Mit voranschreitender Urbanisierung bei gleichzeitiger Zersiedelung wächst das Verkehrsaufkommen – gerade aufgrund alltäglicher Wege zur individuellen Versorgung mit Waren. Städte und Ballungsräume stehen vor besonders großen Herausforderungen. Hier verdichtet sich das Verkehrsaufkommen auf engstem Raum, was häufig zum Stillstand führt. Personen und Güter kommen nicht schnell genug ans Ziel. So wird auch die Neugestaltung der Nahversorgung im urbanen Raum zu einem dynamischen Innovationsfeld. Denn auch das starke Wachstum des E-Commerce führt nicht etwa zu weniger Versorgungswegen. Im Gegenteil: Er erzeugt ein massiv steigendes Sendungsaufkommen und damit neue Anforderungen an die Handelslogistik und an Paketdienstleister, die mehrfach, dezentraler und in kleineren Mengen ausliefern müssen. Der Online-Handel mündet auch keineswegs in der vollständigen Verdrängung stationärer Geschäfte. Der stationäre Handel investiert vielmehr hohe Summen in den Ausbau des Online-Standbeins, um im Wettbewerb mit den reinen Onlinern zu bestehen. Die klassischen Vorzüge des stationären Handels – hohe Beratungsqualität und anfassbare Produkte – werden immer häufiger mit der Inszenierungen von Produkt- und Servicewelten am Point of Sale kombiniert, um dem Kunden eine auf ihn zugeschnittene persönliche „Experience“ zu bieten. Die Individualität des Shopping-Erlebnisses wie auch die forcierte Revitalisierung von Innenstädten als Handelslandschaft sorgt auch in Zukunft für ein anhaltend hohes Mobilitätsaufkommen.

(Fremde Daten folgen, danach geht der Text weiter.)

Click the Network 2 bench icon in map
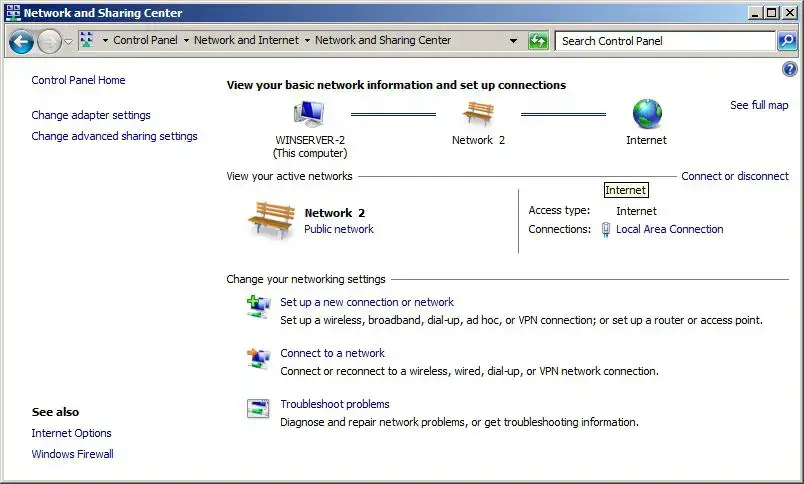point(478,114)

Unsere Gesellschaft ist nicht nur hochgradig mobil, sie ist oft auch sprunghaft und ungeduldig geworden. Der immer mobilere Lebenswandel führt zu einem mobileren, situativen Konsum.

Getätigt wird er zunehmend an neuen, wachsenden Verkaufsorten, praktisch „im Vorbeigehen“. Es sind vor allem die Orte des Transits, die zum Shopping einladen. Tankstellen haben längst ihre Geschäftsstrategie umgestellt – hin zum Retail-Shop für die Nahversorgung rund um die Uhr. In dem Maße, wie die klassischen Knotenpunkte in der Verkehrsinfrastruktur zu Third Places werden, drängt dort der Handel immer stärker in den Vordergrund: Mobility Hubs wie Bahnhöfe, Flughäfen oder Hotels realisieren mit Shopping- und Gastronomieflächen inzwischen einen Großteil ihrer Erlöse. Das fördert die Verbindung von Unterwegssein und alltäglicher Versorgung.